Like it or not, America this month got a good, hard look at the other Los Angeles--the city a world apart from the mansions of Beverly Hills and the movie studios of Hollywood. It's a place Ted Watkins Sr. knows well. From Watkins' L-shaped headquarters in South Central L.A., the Watts Labor Community Action Committee has been struggling since 1964 to bring housing, small businesses, and jobs to L.A.'s poorest ghettos.
But now, his office joins the sorry ranks of more than 5,200 shops, markets, and buildings reduced to charred hulks in the already blighted inner city. Nevertheless, with patrons that include some 50 trade unions and a cadre of city officials, the 68-year-old Watkins is determined to rebuild. "I'm not going to let this stop me," he says, surveying the rubble that once was his office.

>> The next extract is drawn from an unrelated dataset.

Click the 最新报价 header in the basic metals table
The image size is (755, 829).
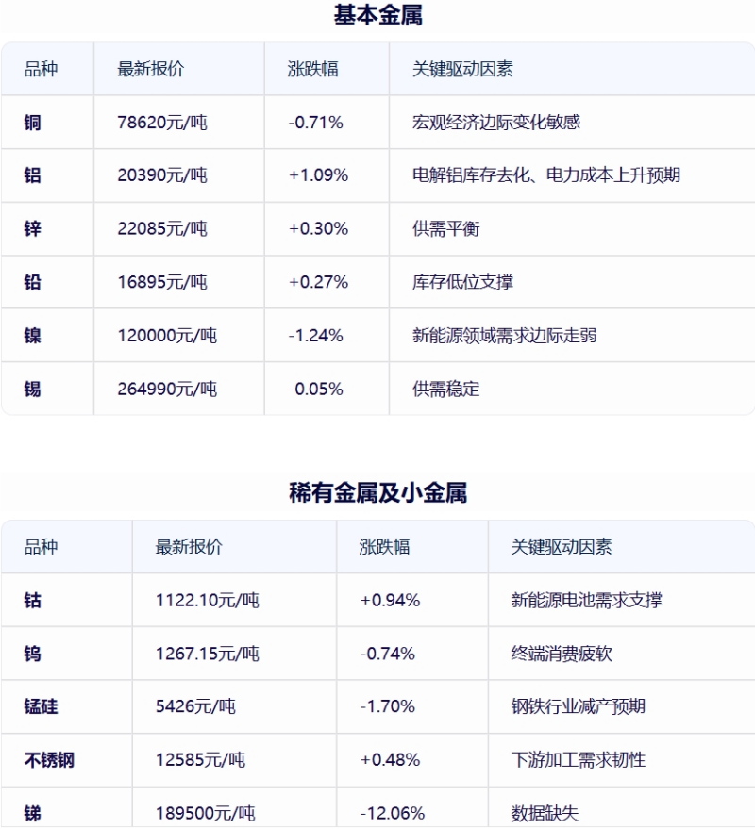pyautogui.click(x=150, y=69)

REBIRTH? In the days that followed the unrest, politicians and business leaders moved quickly to announce a rebirth for L.A.'s pockmarked landscape. That was before reality set in. The price tag is bound to dwarf initial estimates of $1 billion in damages (table). Those costs could overwhelm the city government, not to mention the state of California. Both are facing huge budget deficits.
And if business was reluctant to invest in the other L.A. before, it's balking now. "The inner city has never been an easy thing to sell," says Jack Kyser, chief economist at the Economic Development Corp. of L.A. County. "And that was before the images of looting and arson were filling TV screens."
L.A.'s inner neighborhoods have been fading for years. In their heyday just after World War II, factories there provided jobs for workers who churned out airplane components, tires, and Buicks. But the Watts riots of 1965 set things back, and federal spending in the heady days of the Great Society couldn't turn things around. From 1975 to 1985, more than 75,000 jobs disappeared, says Melvin L. Oliver, sociology professor at the University of California at Los Angeles.
The economy's downturn only made things worse, especially in such fields as defense and energy--industries that have traditionally provided work for inner-city residents. Take Lockheed Corp. It was one of the few companies to open plants in the city after the Watts riots. But in 1989, it closed its factory after cutbacks in Pentagon spending. The toll: 500 jobs. And when Boise Cascade Corp. recently sold its plant in Torrance, not far from South Central, it eliminated jobs for 75 workers, who averaged 10 years in school and earned $12 an hour.
To make matters worse, the city population has swelled with the influx of immigrants. Citywide unemployment is at least 2% above the national average, and in South Central it runs as high as 50%. In 1991, a Social Services Dept. survey found that one out of every seven L.A. County residents receives some form of government assistance. That's 1.3 million people, and the aid costs the county more than $2 billion a year.
The chore for government officials, including former Major League Baseball Commissioner Peter V. Ueberroth, the newly appointed head of the city's redevelopment efforts, is to persuade companies to overlook the potential for more crime. "Businesses want a feeling of some comfort in those neighborhoods," says California Governor Pete Wilson, who recently met with executives from 15 of California's largest companies to encourage investment.
SMALL POTATOES. The response was underwhelming: Bank of America pledged $25 million in loans to help businesses rebuild. Other banks pledged less. J. C. Penney Co. will reconstruct its two outlets, as will Circuit City Stores Inc. And former Lakers star Magic Johnson is putting together a group of athletes and stars to invest in new businesses.
But the city needs nothing less than a massive infusion of aid to make a difference. President Bush is promising some $600 million in federal loans and other emergency support, but even that won't be enough. So far, Wilson has balked at approving the 0.25 sales-tax increase some Democrats proposed, which would have helped to make up the difference.
The city has no extra cash, either. The Los Angeles urban enterprise zone program, which provides tax breaks to companies that locate in the inner city, is limping along. And only two days before the riots, a city council committee voted to take $48.3 million earmarked for its Community Redevelopment Agency's low-income housing program to pay for added police and fire services. To make matters worse, more than $100 million in foreign investment, much of it from the Japanese, is also on hold.
Meanwhile, even at this early stage, Ueberroth is running into opposition. Some black leaders are grumbling that the man who pulled off the L.A. Summer Olympics in 1984 is a bad choice for the job, because he is white. And the local companies that he might have counted on for help are facing squeezes of their own: Unocal Corp., which recently announced $900 million in cutbacks, may not replace three gas stations damaged in the South Central violence. With those kinds of roadblocks, the other Los Angeles faces a long climb back--even to its former bleak reality.